Biologists have developed a new model for understanding aging based on the degradation in how DNA is organized and regulated, identifying the epigenome as the predominant factor in the aging process. The findings may help scientists develop treatments to reverse aging and delay the onset of illnesses such as dementia, but such treatments would have to overcome many regulatory obstacles.

Full Story: The Boston Globe

Why we should make room for cougars

Wild pumas, also known as cougars, mountain lions or panthers, are being seen again east of the Mississippi River after being all but extirpated, and researchers have identified more than a dozen areas along or east of the river suitable for sustaining cougar populations. Allowing cougars to thrive “would most likely result in healthier forests, safer roadways, less zoonotic disease and, in turn, healthier human communities,” but human communities must first learn to coexist with the big cats.

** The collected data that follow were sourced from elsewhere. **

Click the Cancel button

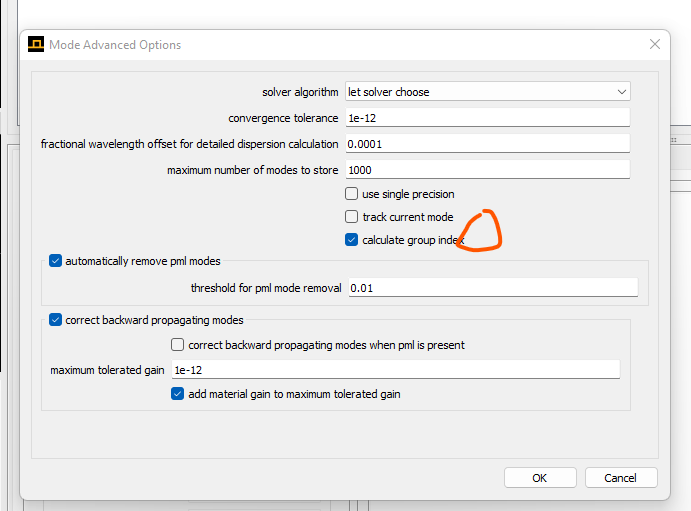[621, 478]
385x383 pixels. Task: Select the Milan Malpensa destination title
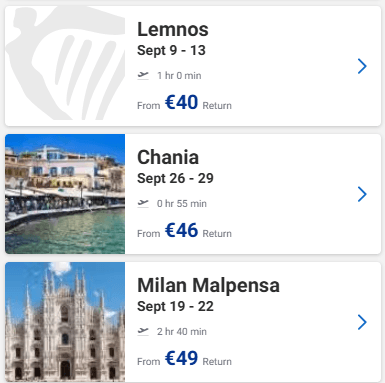coord(208,285)
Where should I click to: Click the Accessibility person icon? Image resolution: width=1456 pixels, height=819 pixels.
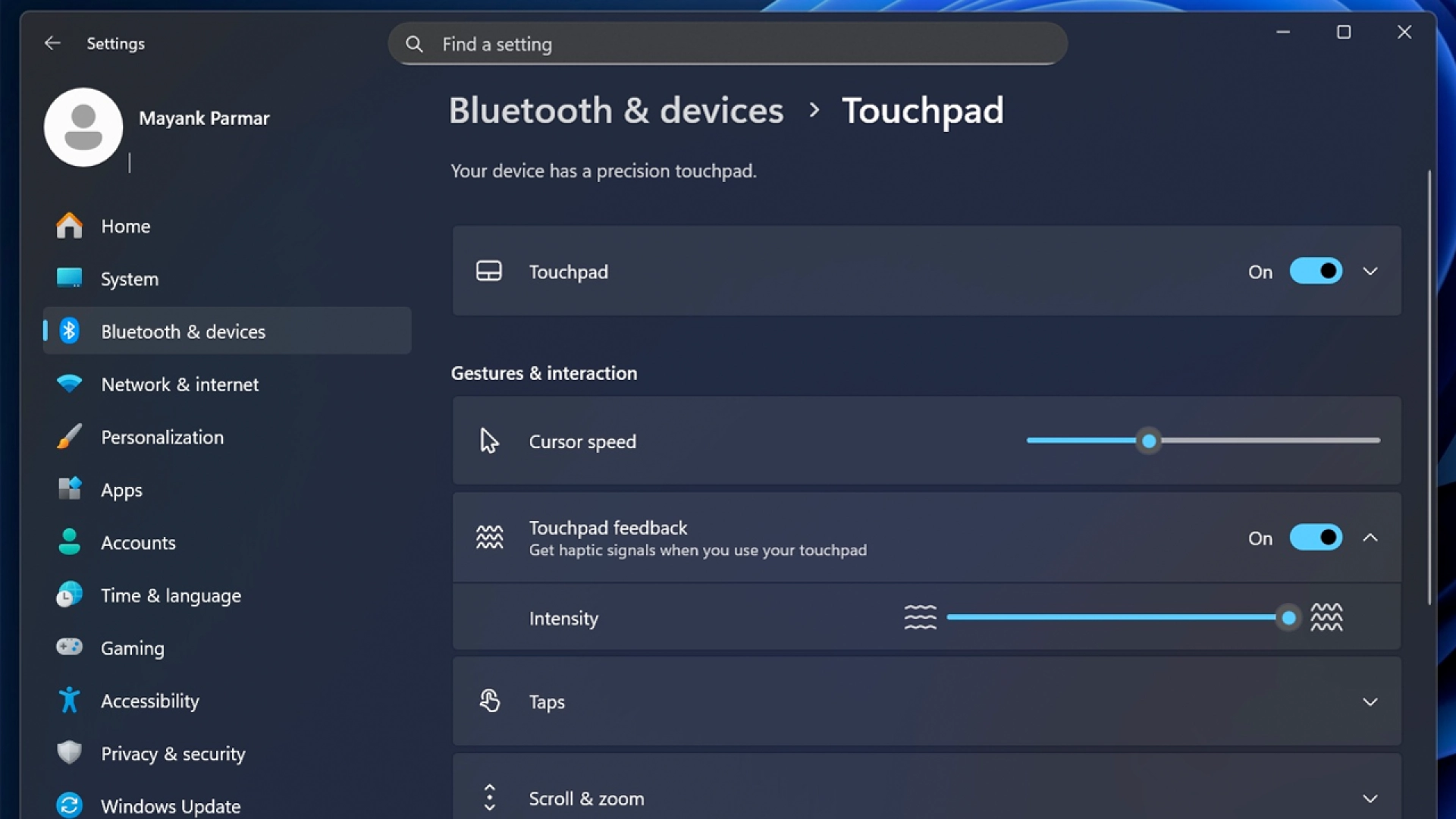pos(69,701)
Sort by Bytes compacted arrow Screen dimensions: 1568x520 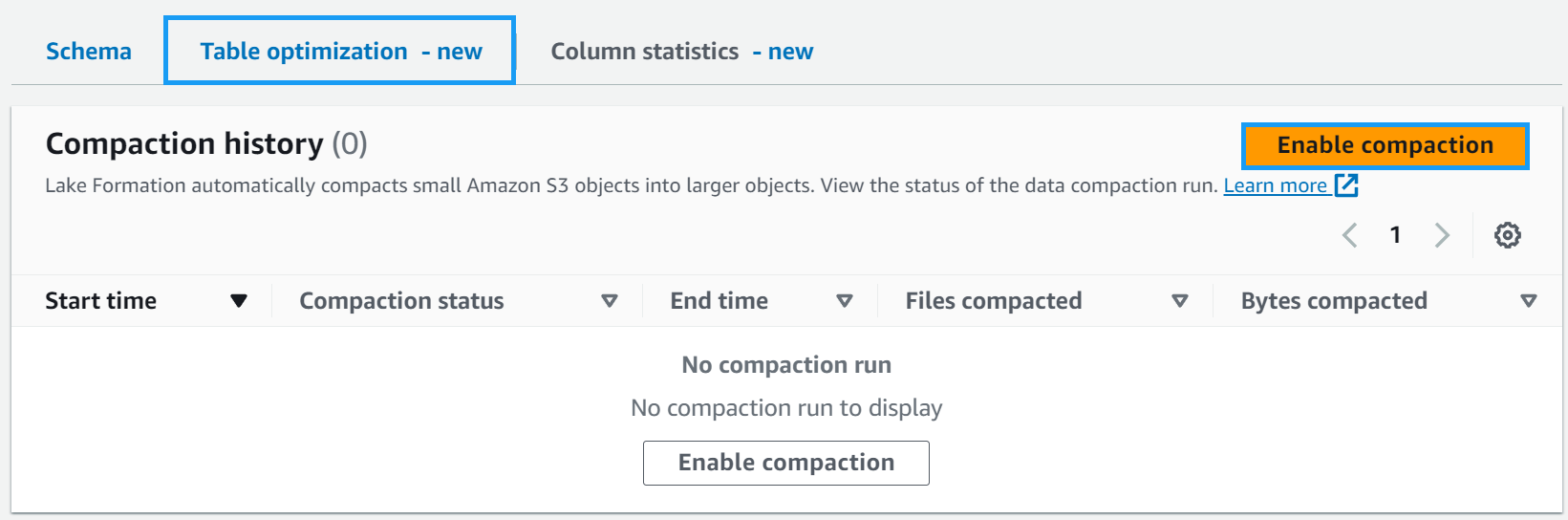tap(1528, 301)
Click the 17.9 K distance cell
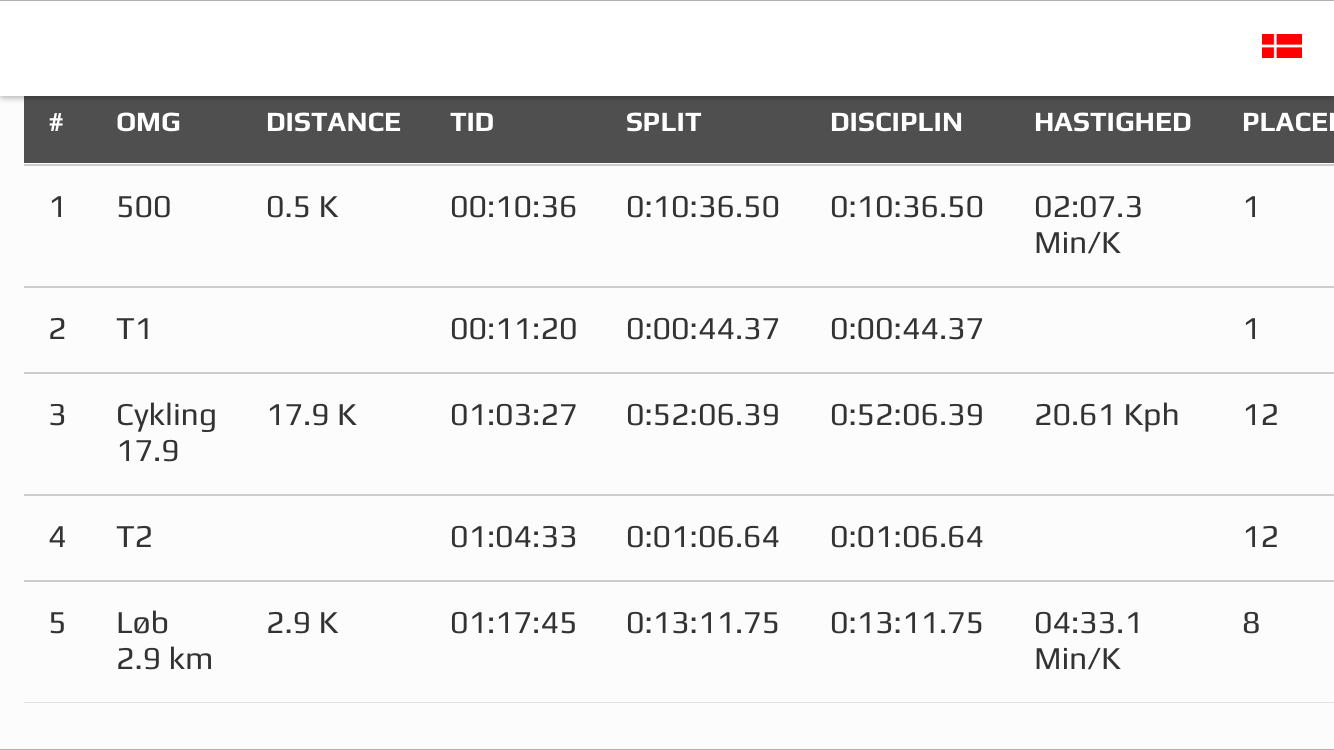1334x750 pixels. [311, 415]
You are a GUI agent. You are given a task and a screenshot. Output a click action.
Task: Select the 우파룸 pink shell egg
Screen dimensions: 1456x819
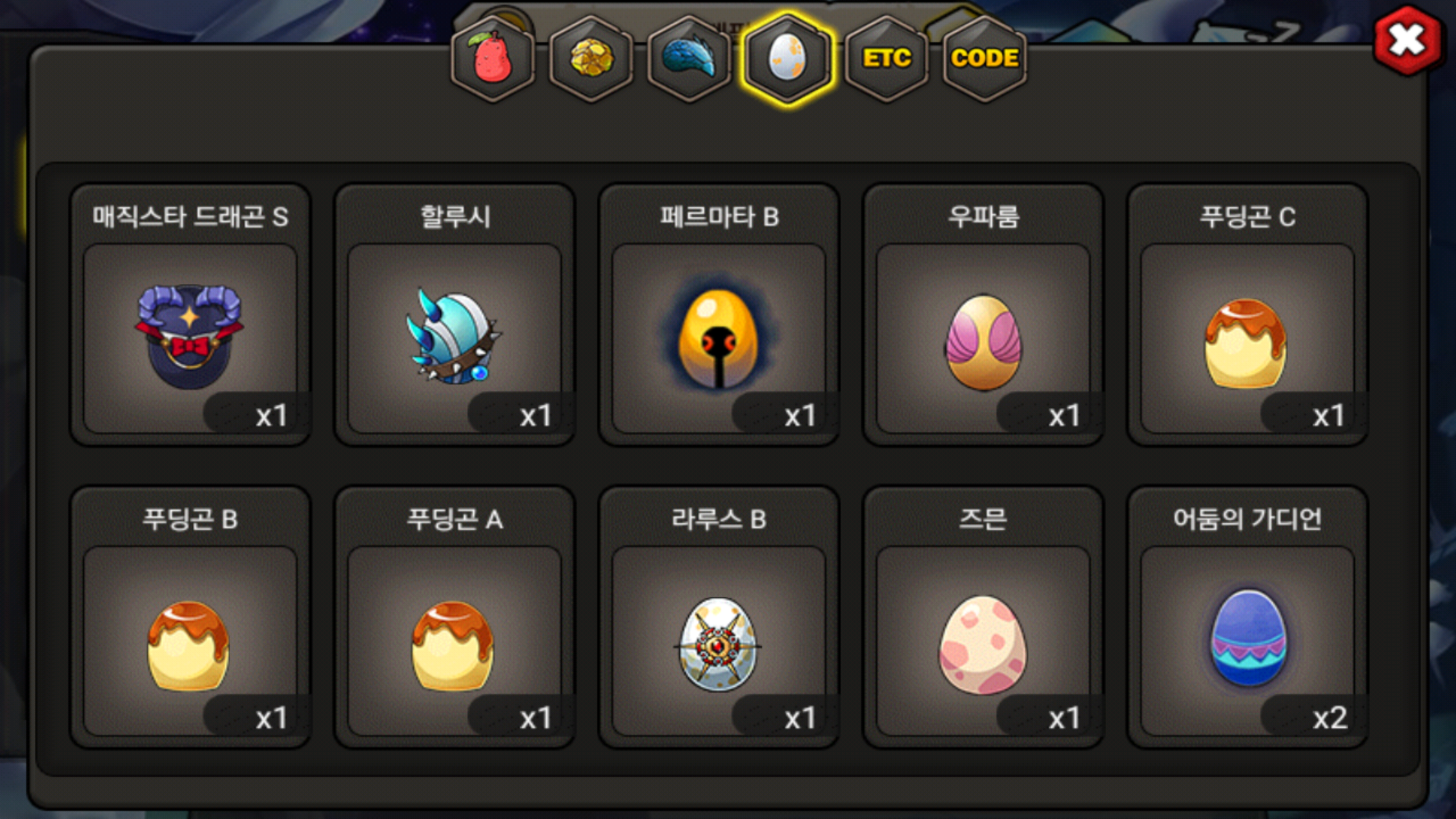[983, 338]
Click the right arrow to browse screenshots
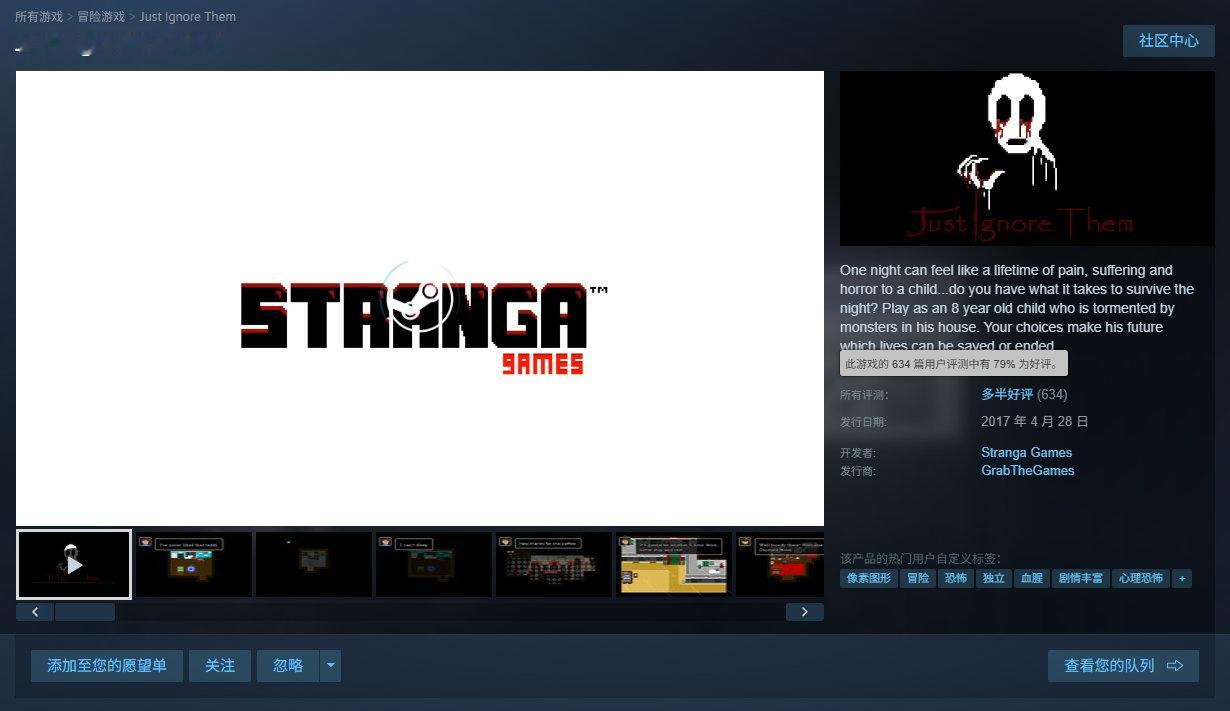The width and height of the screenshot is (1230, 711). pos(804,611)
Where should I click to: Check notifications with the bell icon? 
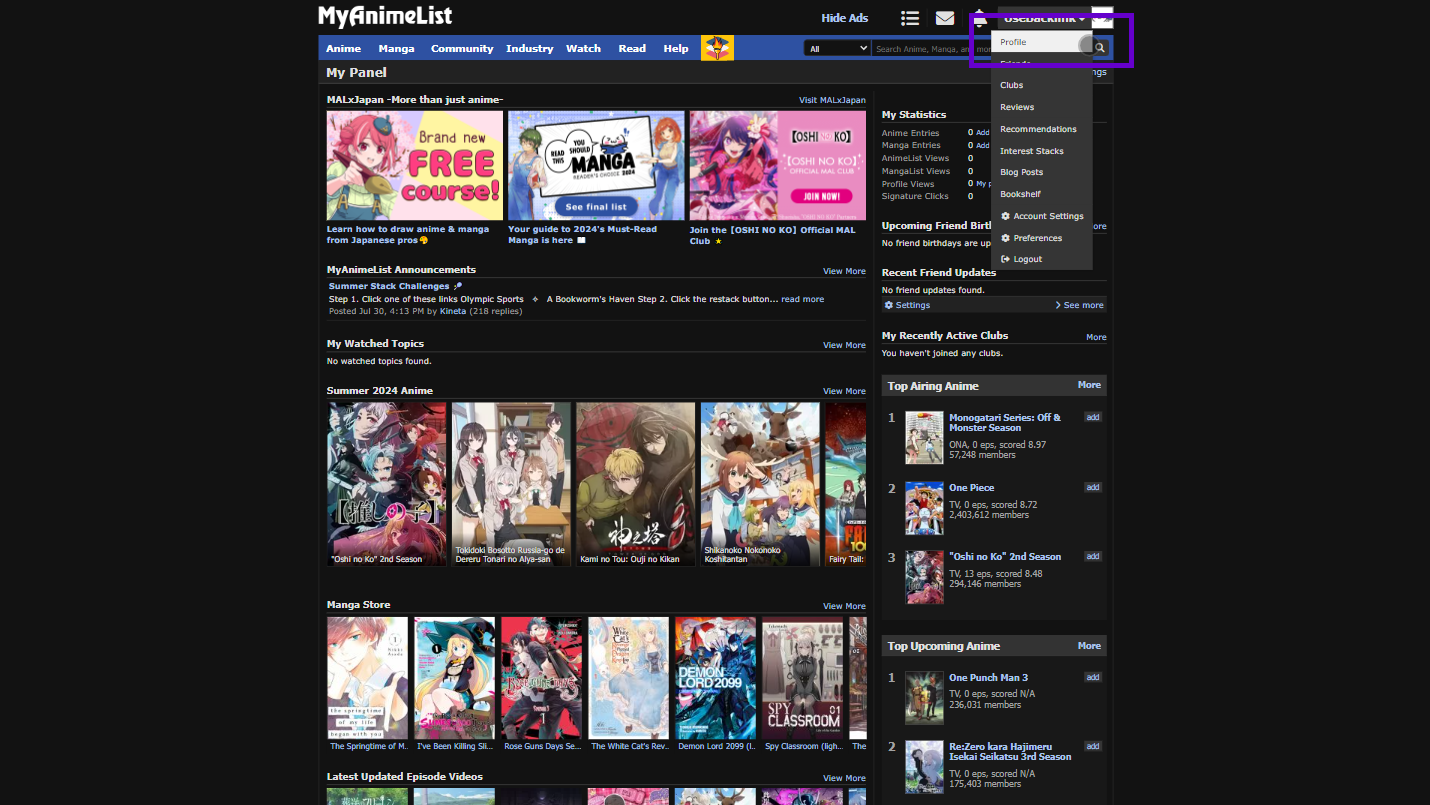click(x=979, y=18)
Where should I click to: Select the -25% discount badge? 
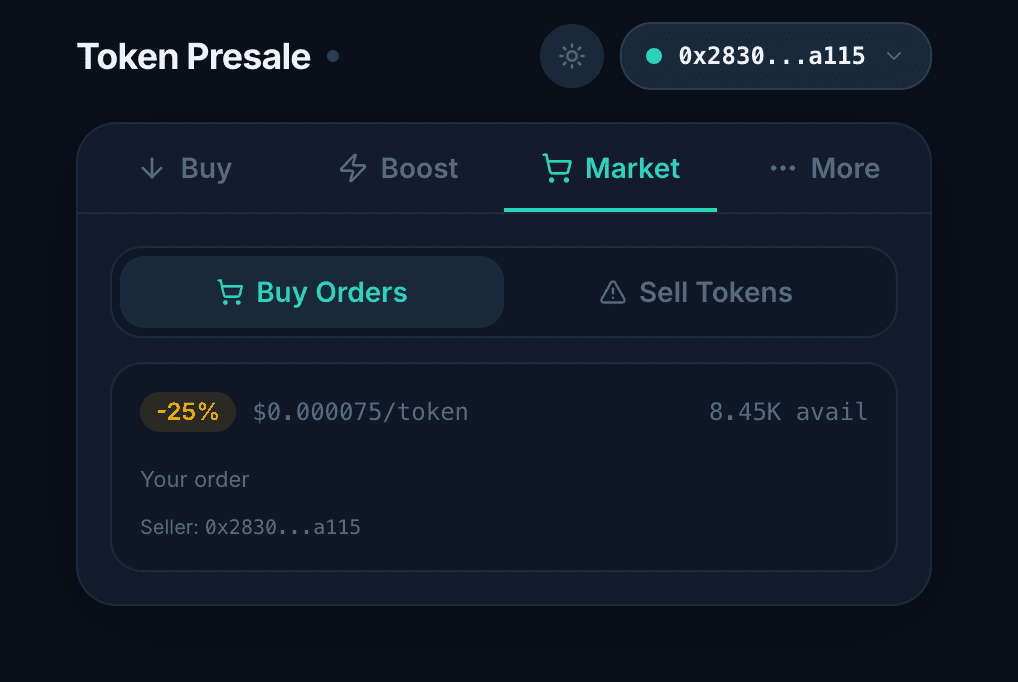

Full Story: The New York Times

Declining parasite population alarms researchers

The population of parasitic marine organisms that survive on free-living hosts in Puget Sound declined by 38% for every degree Celsius increase in sea surface temperature from 1880 to 2019, and 10 had gone extinct by 1980. Although fewer parasites may seem like good news, parasites are important to food web connectivity, and the effects of their loss on ecosystems is unknown.

Full Story: ScienceAlert

The most extreme “rogue wave” recorded in North Pacific

Researchers have determined that a 17.6-meter high wave off the coast of British Columbia in November 2020 was the most extreme rogue wave recorded in history. Scientists predict that wave heights in the North Pacific will rise as climate change worsens.

Full Story: ScienceAlert

Earth-size planet with possible water

A NASA spacecraft has detected a second planet of Earth’s size that may contain liquid water. NASA’s Transiting Exoplanet Survey Satellite discovered a new planet in the TOI 700 system that orbits approximately once every 28 Earth days and may be in the habitable zone, where temperatures allow water to exist on the planet’s surface.